If that’s confusing let us know, we definitely want everyone to be able to talk about all the topics.

Cheers.

My understanding is to have improved discussions in this community engagement forum
 period. This discussion thread, to me at least, is about the running of this event. A reflection on the desire to actively enage the community. It is obvservationally relevent to me as an active London community member, with specific interest in engaging our community more. When we have a pressing event coming up in Mozfest I can learn from what goes wrong.

There seems to be a disconnect with how you wish to be communicating things and how the community chooses to engage with it. I don’t believe you are fully recognising this very important fact. By your attempting to keep things ‘clean’ you might subconsciously stifle informatively active community views on process management of this specific event, which could be lost in the process?

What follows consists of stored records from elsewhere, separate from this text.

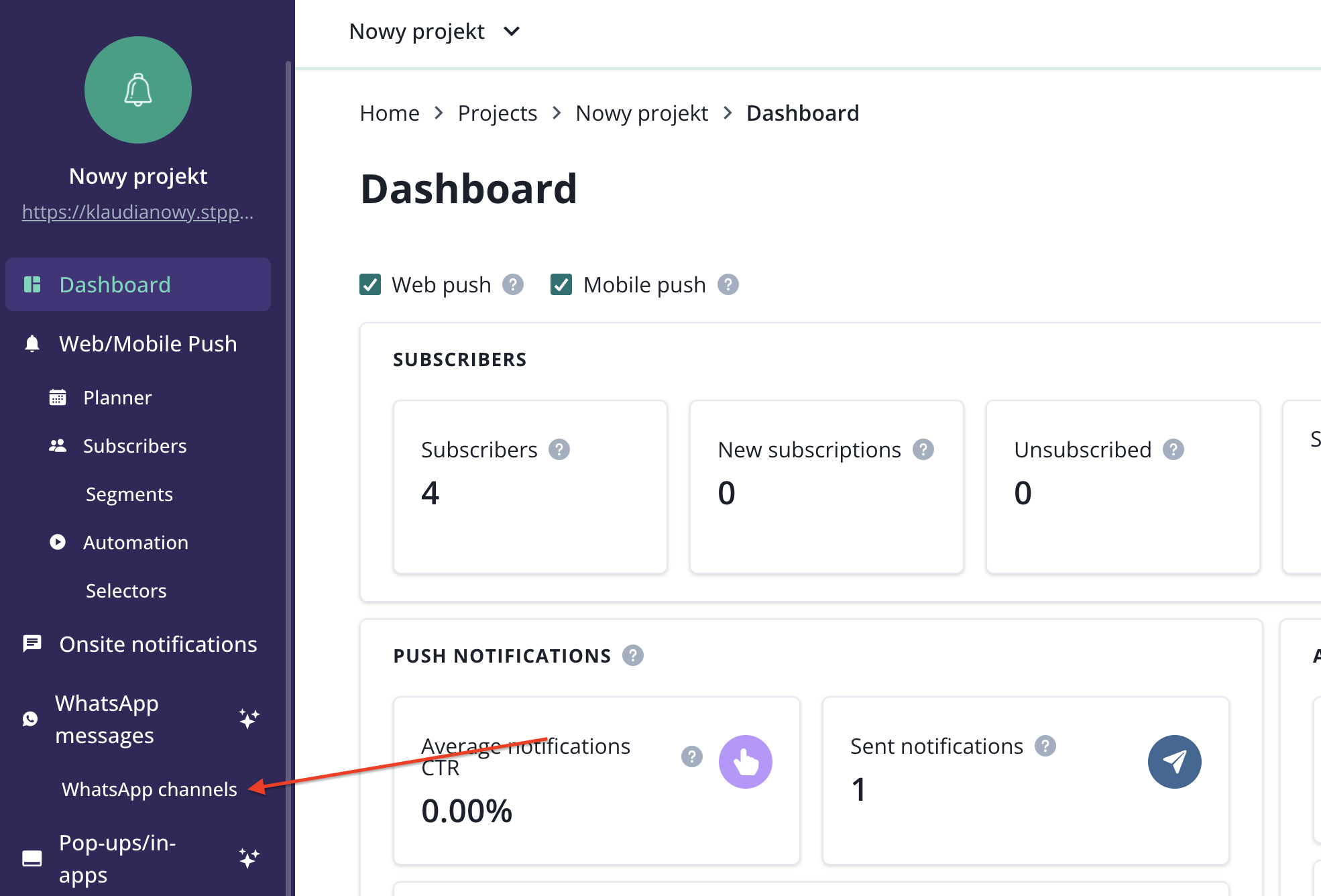This screenshot has width=1321, height=896.
Task: Open Onsite notifications in sidebar
Action: (158, 644)
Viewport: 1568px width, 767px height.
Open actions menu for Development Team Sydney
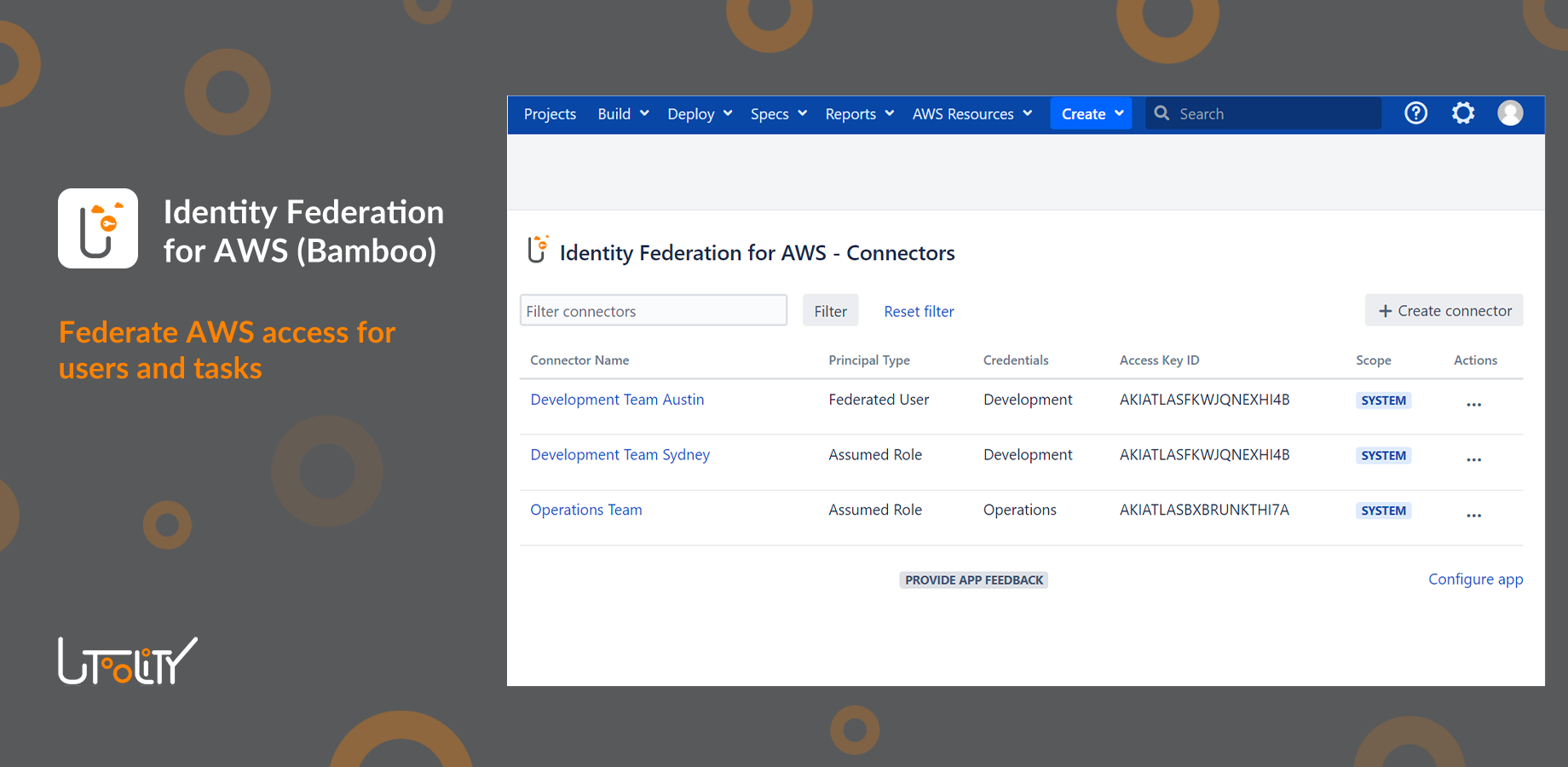[x=1474, y=459]
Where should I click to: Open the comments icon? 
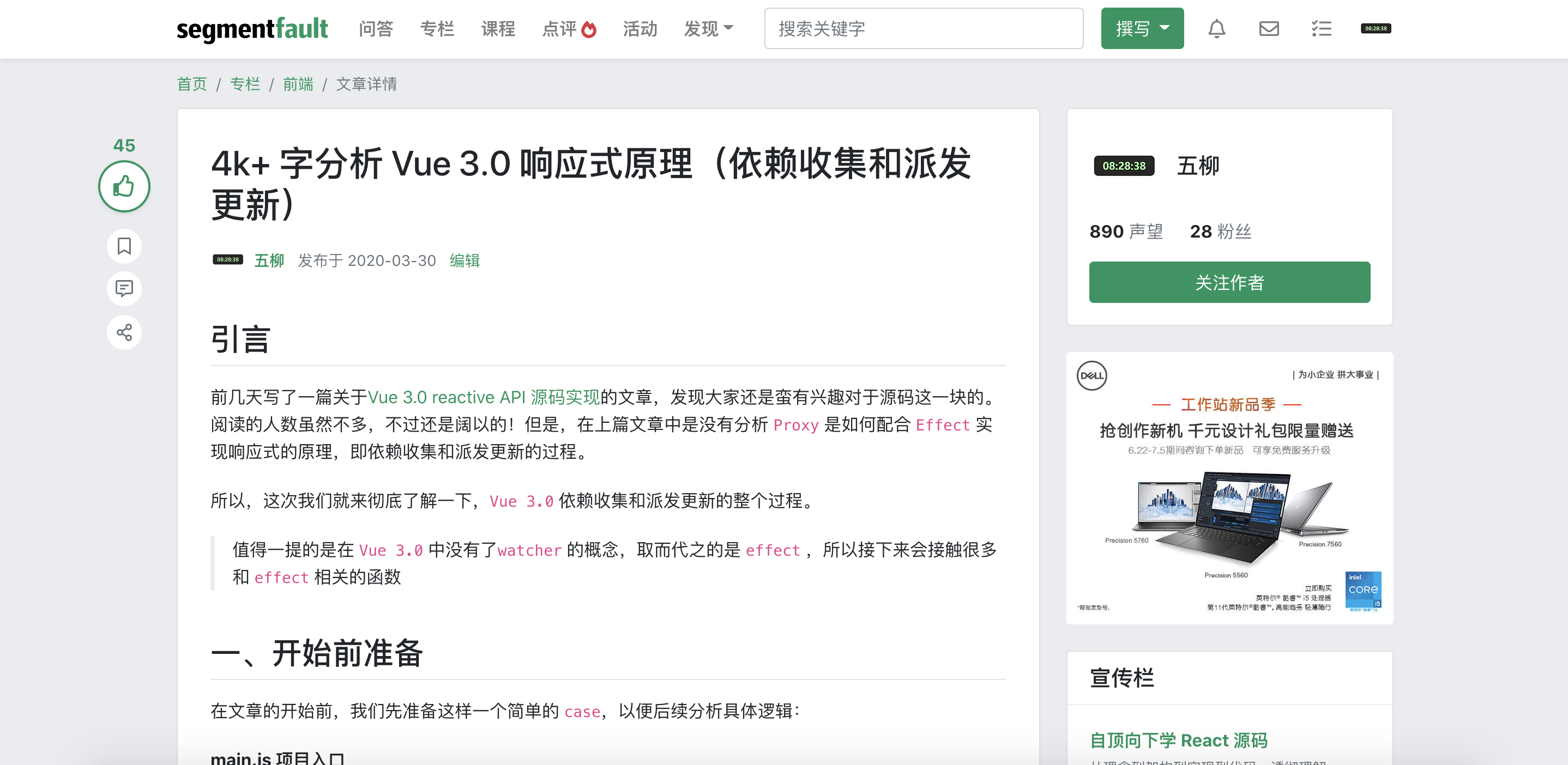124,288
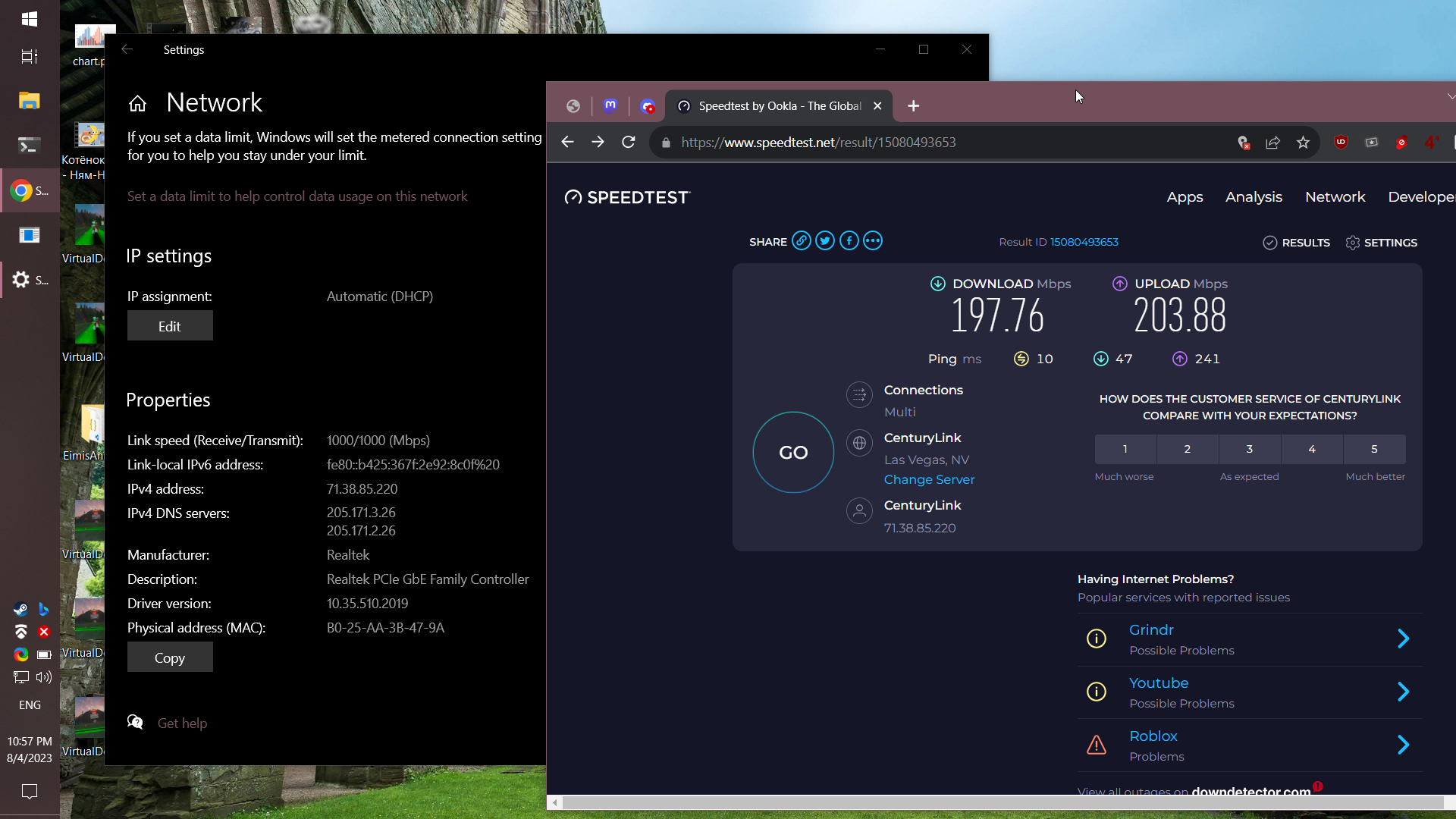Open the Analysis menu item

(1254, 197)
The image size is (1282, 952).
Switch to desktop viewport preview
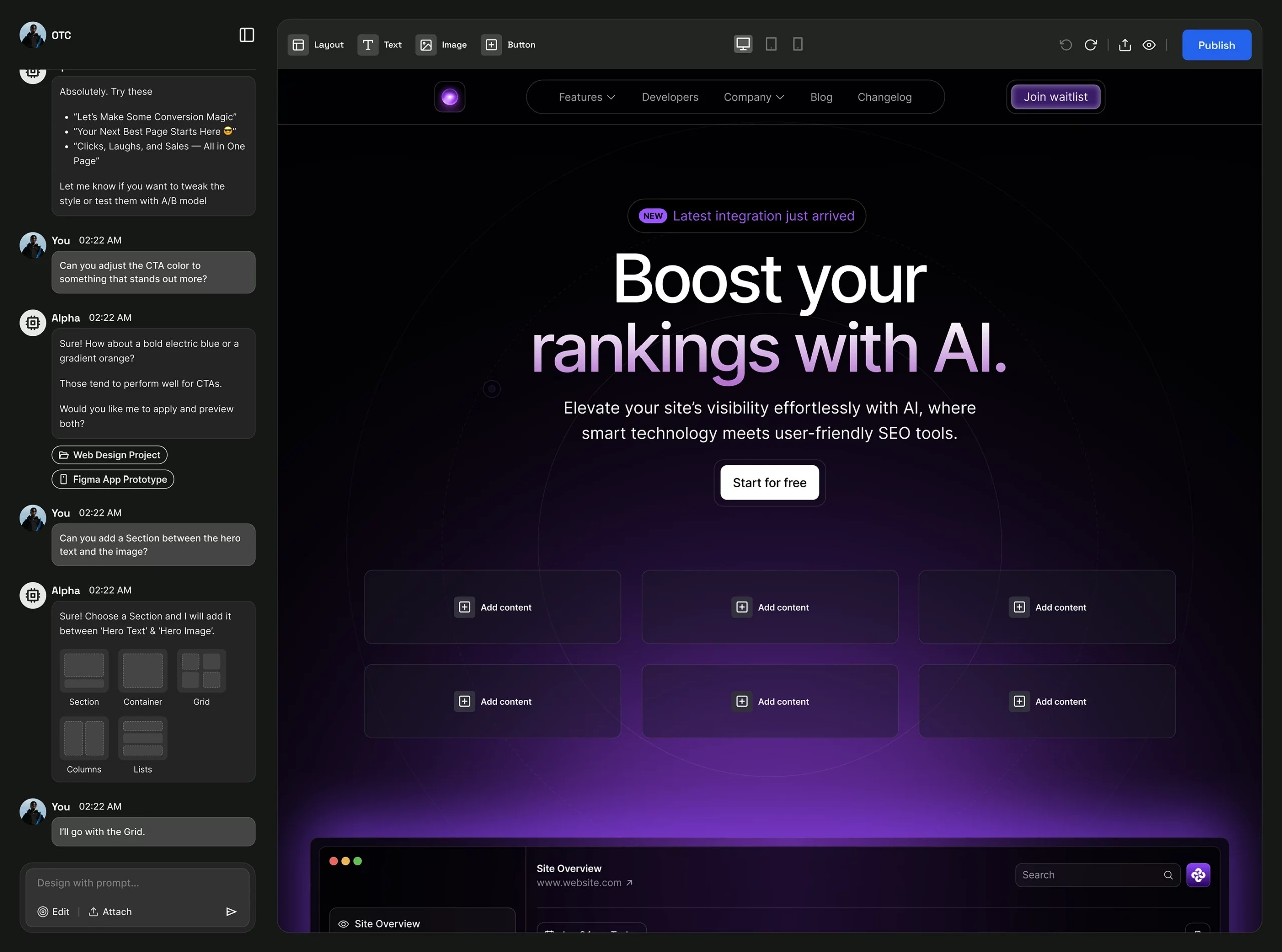pos(743,43)
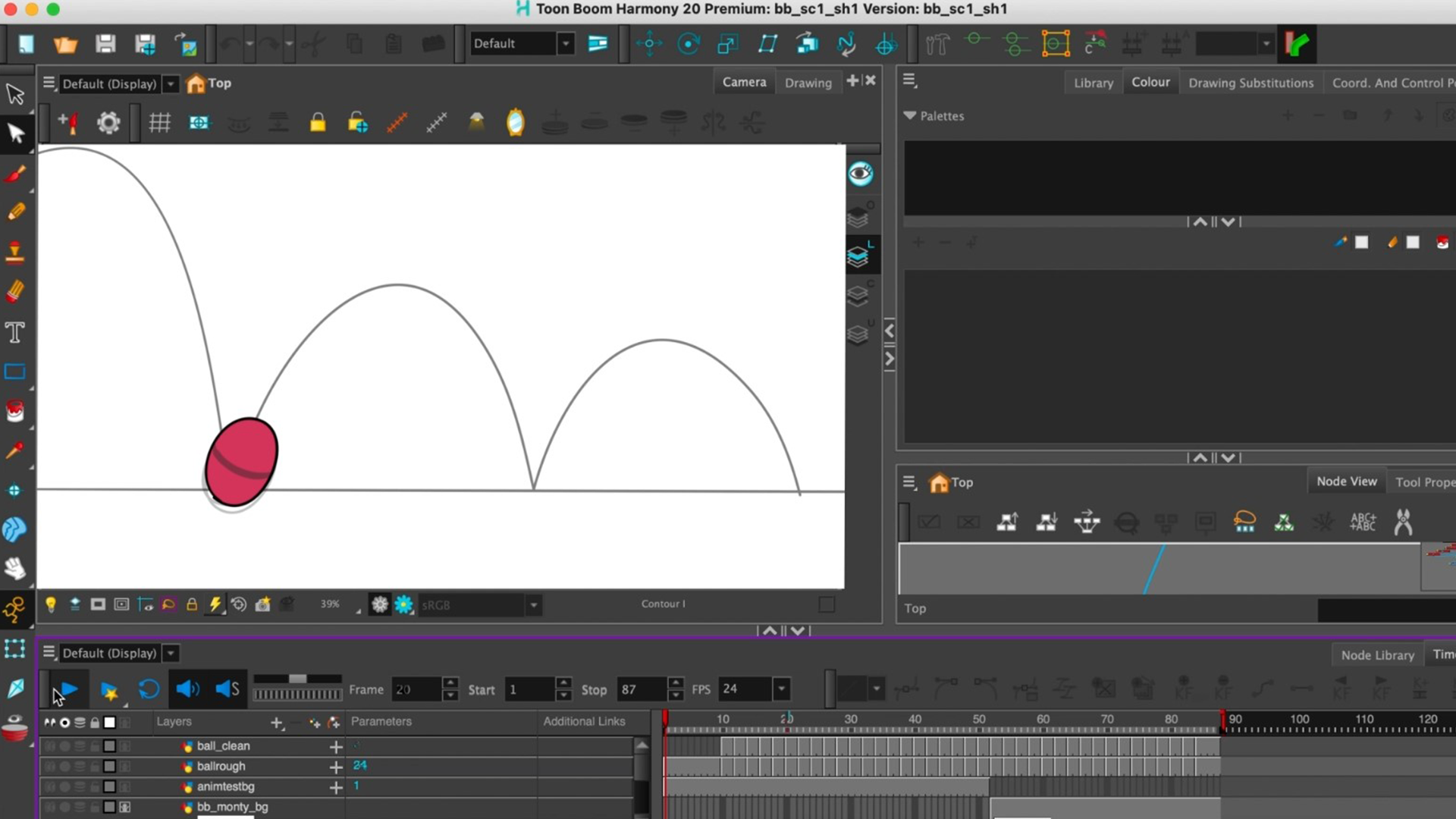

Customer Service 101. When dealing with the criticism process irl one does not move the point of criticism towards resources where they exist. This enrages people already bringing criticism. No matter how beautifully efficient the enterprise structure is. One moves the resources closer to the problem, actively engaging where it is happening. Public facing processes will rarely reflect organisational structures.

EDIT: In fact what this thread highlights for me is that there is currently no clear organisationally lead feedback loop enabling community events. Before, during and after the events are we missing the opportunity to capture feeedback from those that helped make it happen, as it happens? Or even from those who would have helped but could not due to the process structure? That’s potentially why threads like this occur and seemingly throw everything out of flow.

And we agree :slight_smile:

@hmitsch suggestions with other topics was to tackle other broader conversations that were initiated around how Participation Team works in general, not related with this specific event.

I would like to engage in a conversations about one specific topic (EU Gathering) and tackle different topics (how Participation Team works) separately to allow have a place where anyone can follow easily without mixing topics.

We have been running pre and post event surveys, as well as other feedback channels with attendees. @deimidis can elaborate on this one.